Some important points to consider:

First, no one actually has the national data. The research cited at least acknowledges that.

Second, the author implies some sort of conspiracy theory wherein the Center for Policing Equity has buried the truth deep in their study, hahaha! 1/ https://twitter.com/drantbradley/status/1285196569072087041
2/ (I just thought that was pretty funny.)

Third, it is an overwhelmingly acknowledged fact, even if the presumed national data is way off, that Black people are killed by police at a much higher rate. The way this article and the WSJ article attempt to deal with this is clear
3/ fact is by comparing "crimes committed" vs. police shootings, by race.

The first failure here is assuming that police shootings exclusively, or even predominately correlate with policing violent crime. Obviously, this wasn’t even the case in the most well-known police
4/ shootings we’ve seen. It may seem a natural assumption, but it is just not true.

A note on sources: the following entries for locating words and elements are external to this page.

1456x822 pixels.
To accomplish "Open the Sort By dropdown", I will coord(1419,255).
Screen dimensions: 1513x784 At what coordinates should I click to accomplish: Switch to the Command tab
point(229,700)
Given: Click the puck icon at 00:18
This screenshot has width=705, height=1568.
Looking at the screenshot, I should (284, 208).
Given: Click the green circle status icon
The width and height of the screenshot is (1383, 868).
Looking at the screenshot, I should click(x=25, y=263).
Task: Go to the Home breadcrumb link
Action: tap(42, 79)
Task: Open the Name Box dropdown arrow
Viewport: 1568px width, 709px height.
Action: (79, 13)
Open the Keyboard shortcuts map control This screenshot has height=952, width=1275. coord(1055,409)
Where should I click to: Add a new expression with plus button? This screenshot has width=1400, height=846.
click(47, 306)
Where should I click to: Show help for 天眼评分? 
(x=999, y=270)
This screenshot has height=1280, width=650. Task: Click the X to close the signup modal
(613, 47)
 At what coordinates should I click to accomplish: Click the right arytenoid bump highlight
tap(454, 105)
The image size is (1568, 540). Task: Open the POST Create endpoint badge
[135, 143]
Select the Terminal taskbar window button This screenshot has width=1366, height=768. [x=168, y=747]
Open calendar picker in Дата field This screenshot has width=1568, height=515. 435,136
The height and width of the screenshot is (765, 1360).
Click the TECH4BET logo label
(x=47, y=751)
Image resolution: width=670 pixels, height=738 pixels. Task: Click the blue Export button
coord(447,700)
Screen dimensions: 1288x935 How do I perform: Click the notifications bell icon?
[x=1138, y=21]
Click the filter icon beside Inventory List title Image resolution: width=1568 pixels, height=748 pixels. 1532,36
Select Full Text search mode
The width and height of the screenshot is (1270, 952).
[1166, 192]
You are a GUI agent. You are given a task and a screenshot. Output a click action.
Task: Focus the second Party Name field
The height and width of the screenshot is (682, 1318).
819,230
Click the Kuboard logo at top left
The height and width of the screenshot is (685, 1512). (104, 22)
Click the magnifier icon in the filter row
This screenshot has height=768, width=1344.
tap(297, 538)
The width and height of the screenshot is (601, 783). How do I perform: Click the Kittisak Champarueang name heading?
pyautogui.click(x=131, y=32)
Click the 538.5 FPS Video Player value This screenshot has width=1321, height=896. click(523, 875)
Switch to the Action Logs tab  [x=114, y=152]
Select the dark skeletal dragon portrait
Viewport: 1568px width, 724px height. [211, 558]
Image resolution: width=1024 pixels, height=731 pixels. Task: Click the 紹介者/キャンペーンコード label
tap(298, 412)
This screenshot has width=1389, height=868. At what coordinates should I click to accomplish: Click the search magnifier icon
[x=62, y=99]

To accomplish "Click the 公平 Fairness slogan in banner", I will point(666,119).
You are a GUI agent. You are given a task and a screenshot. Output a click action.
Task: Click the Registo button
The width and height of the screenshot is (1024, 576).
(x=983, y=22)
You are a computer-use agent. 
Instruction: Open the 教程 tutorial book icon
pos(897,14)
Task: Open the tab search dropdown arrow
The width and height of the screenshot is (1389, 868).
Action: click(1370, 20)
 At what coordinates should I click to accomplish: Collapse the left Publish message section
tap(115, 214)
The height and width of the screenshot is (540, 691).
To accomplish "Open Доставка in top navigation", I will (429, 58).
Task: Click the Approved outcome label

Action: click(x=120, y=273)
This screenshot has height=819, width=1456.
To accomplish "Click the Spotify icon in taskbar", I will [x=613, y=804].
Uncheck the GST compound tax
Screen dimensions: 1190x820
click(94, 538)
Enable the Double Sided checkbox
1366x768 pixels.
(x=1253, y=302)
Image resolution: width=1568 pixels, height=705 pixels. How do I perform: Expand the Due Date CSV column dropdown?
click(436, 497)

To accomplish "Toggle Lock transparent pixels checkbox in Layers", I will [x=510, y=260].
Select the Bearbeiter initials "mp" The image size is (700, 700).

Second, and more importantly, IF there is systemic racism in policing, leading to the disproportionate shooting of Black people, IT WOULDN'T SUDDENLY and EXCLUSIVELY MANIFEST AT THE POINT OF
5/ THE POLICE SHOOTING anyhow; it would already be a feature of who is policed, nature and number of police/citizen encounters, the nature and number of specific crimes pursued by community and prosecutorial emphasis, then the results of the crappy plea bargaining system, cases
6/ prosecutors decide to advance, jury selection, absurd evidential decisions, etc., all leading to the sheer number of overpoliced community members on parole, policing poverty rather than remediating poverty, etc., such that every even minor infraction creates more contact,
7/ etc., etc. Easy to go on and on.

In short, if there were a systemic problem of racism leading to disproportionate police shootings, we would first see it in the total number of registered "crimes committed," overall number police/citizen contacts, and ultimately the overall
8/ number of those deemed "criminal," by race. ALL of which we do in fact see!

As such, the ENTIRE premise of the statistical comparisons being cited is really just grift for those, who for whatever reason, want to deny the problem or even blame Black people themselves for the
9/ disproportionate amount of shootings—supposed Black pathology and all that nonsense.

One more time, to be 100% clear: if there is systemic racism in policing leading to the disproportionate shooting of Black Americans, it wouldn't just suddenly and exclusively appear when the
10/ "trigger" is pulled, but in the very supposed statistical data ("crimes committed by x") which furnished the comparison, and thereby comparable rates, to begin with. It's simple.

In the end, if the point of the piece is to ignore the simple fact that Black people are killed
11/ by police at a much greater rate (which no one disagrees with), by arguing that it is because Black people commit more violent crime, then the piece has simply failed to do that, for the reasons given above. Further, if the point of the piece was to suggest that systemic
12/ racism is not a predominating factor in the problem of police shooting, it has also failed to do this, by assuming it would exclusively manifest at the point of the trigger pull and nowhere else in the tremendous systemic web that got both parties to that point of contact.
13/13 So why share such low level opinion pieces, in this case, manifestly intended to support Donald Trump's racist ignorance?
That last "is" in tweet #2 is a very confusing typo. Let your mind delete it as you read, hahaha.